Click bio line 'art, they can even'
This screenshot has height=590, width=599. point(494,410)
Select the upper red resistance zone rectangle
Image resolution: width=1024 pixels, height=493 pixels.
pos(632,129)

• • •

Give every entry once more, exactly as it reads.

*Answer for this exercise*.
Click bio line 'art, they can even'
This screenshot has height=590, width=599. point(494,410)
Select the upper red resistance zone rectangle
Image resolution: width=1024 pixels, height=493 pixels.
pos(632,129)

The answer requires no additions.